If you’ve not read my earlier post on PTSD, please read that before continuing.
Go ahead, we’ll be waiting for you.
*Disclaimer* I am not writing this blog for myself- I don’t need to vent, I don’t need to express emotions and I don’t need to whine about some boy- writing these things triggers me and brings back PTSD symptoms- it doesn’t benefit me at all other than letting me help other survivors relate to someone and bring awareness to those who can’t relate. I am writing this blog solely to help others and raise awareness about mental health.
At one point when my ptsd was extreme, I was trying to study for the mcat. Life was basically go to work and attempt to hide my breakdowns and crying (THAT failed massively and I had to talk to my bosses about what was going on & talk about rights as someone who had a temporary mental disability- check out this link if you need to talk to an employer about your rights regarding your mental illness: PTSDhttps://www.eeoc.gov/eeoc/publications/mental_health.cfm because you DO have rights- you CANNOT be fired for a mental illness), then try to make it home which required walking by my ex’s house everyday, shovel food down my throat and then study until I needed sleep. Usually I had to ask a friend to walk with me just so they could drag me along when I started to hyperventilate. I got a therapy dog so home felt like a safe place, though it barely lessened panic attacks. I’ll be honest, I tried to take vyvanse to help me concentrate on studying at this point because the panic attacks were so bad and made it nearly impossible to concentrate- it didn’t help me study but it DID block all of the intrusive thoughts that I had like some invisible forcefield. Ps. don’t self-medicate- it can go very wrong, it just happened to help in this case.
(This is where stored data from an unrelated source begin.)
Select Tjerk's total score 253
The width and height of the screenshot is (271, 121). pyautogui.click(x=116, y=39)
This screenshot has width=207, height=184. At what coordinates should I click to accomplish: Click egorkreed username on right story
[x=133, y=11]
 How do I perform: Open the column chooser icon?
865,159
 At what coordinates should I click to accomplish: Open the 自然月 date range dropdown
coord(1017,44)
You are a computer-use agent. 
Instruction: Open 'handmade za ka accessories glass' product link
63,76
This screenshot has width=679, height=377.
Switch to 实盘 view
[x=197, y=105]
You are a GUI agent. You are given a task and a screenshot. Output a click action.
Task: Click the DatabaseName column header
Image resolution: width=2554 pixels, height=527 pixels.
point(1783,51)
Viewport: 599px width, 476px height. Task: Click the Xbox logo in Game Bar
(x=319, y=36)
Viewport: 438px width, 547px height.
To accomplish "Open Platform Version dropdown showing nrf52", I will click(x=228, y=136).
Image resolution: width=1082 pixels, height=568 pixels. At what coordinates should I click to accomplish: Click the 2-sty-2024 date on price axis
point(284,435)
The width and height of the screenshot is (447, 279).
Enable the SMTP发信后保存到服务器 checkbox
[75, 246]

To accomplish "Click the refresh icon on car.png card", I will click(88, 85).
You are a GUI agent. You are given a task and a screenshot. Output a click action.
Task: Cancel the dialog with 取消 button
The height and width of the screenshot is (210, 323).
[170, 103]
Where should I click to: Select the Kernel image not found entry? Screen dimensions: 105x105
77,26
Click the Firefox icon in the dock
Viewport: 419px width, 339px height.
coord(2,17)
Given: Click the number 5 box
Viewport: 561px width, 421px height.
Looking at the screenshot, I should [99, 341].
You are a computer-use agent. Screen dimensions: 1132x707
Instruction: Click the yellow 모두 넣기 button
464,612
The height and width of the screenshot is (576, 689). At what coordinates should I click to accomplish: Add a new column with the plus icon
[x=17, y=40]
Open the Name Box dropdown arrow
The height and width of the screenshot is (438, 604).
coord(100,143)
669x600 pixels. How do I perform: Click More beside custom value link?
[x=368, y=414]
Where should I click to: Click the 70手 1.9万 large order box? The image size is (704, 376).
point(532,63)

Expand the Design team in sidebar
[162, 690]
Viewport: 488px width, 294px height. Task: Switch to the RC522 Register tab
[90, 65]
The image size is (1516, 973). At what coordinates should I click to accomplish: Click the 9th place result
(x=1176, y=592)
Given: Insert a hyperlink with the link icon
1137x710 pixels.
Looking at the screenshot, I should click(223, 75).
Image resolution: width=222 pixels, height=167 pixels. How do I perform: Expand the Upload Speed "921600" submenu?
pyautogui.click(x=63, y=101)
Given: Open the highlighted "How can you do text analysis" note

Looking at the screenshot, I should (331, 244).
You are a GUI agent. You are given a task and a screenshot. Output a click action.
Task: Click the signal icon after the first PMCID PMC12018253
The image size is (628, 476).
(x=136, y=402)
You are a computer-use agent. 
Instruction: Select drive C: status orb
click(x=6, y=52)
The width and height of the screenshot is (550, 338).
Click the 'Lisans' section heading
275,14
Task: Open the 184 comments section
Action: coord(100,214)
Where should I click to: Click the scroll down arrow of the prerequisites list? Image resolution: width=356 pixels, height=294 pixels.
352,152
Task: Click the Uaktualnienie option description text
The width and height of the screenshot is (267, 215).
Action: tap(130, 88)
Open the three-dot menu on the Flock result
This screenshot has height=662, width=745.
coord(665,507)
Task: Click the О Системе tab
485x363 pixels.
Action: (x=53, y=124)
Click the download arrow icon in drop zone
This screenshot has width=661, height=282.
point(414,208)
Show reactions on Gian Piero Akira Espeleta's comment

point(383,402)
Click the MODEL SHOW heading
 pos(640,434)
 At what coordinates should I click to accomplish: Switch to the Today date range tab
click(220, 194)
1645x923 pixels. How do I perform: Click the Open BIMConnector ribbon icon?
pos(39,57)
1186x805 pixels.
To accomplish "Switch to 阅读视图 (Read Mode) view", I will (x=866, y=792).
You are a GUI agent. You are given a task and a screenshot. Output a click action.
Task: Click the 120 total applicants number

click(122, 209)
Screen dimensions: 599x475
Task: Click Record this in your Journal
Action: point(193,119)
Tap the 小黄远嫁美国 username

When I took vyvanse, thoughts were trynna fly at me and they bounced right off. I felt like a badass. My heart and chest had been weighed down and filled to the brim with lead and this medication just drained all of the shit out- all of the burdening, all of the fear, all of the paranoia, all of the sorrow- and made me light and happy for the first time since I had been in that relationship. I went outside without fear. I took my dog for a walk in the sunshine and thought about how beautiful of a day it was. THAT is what it feels like to have ptsd go away.
Imagine going from this: unable to keep yourself afloat
To this: care-free and conquering your fears and burdens
PTSD CAN BE BEAT. Don’t ever doubt that. It won’t be like taking vyvanse, well, it will, but over a period of months or years. Be patient. Don’t let it get to you. If you are suffering from PTSD, you are actually disabled mentally (temporarily). Let yourself have your bad days. Look to support. Love yourself and remember that you WILL find yourself again and it’s going to be an adventure! You get to re-discover yourself, because, if you’re like me, you won’t remember who you even were before the trauma. It’s going to seem impossible, but you just need to keep on fighting. I’m a year and a half out of the trauma and I still fight with my PTSD. I see a blue car (color of my narcissist’s car) and I still twinge a little bit but it’s less and less every day- hell, that’s wayyyy better than almost passing out and throwing up when I see blue cars. Cling onto hope, my friends, because it’s there. Keep fighting. In the meantime, reach out to friends, family, hotlines, therapists, anyone who can be there, including myself (check my contact info). NEVER feel guilty for needing help, because, guess what, you are going to pay it forward. Someday, you will be the one supporting someone else. You will be the one on the other side who is there supporting someone else in need, and you’ll understand what they’re experiencing. Never give up, friends.
Check my resources page for abuse numbers, hotlines and you can also comment here and I will reach out to you- we can exchange info or just talk in the comments, but please reach out if you need it.
Cling to hope. Don’t stop fighting. Pick yourself up or get a hand to get up off the ground and keep fighting.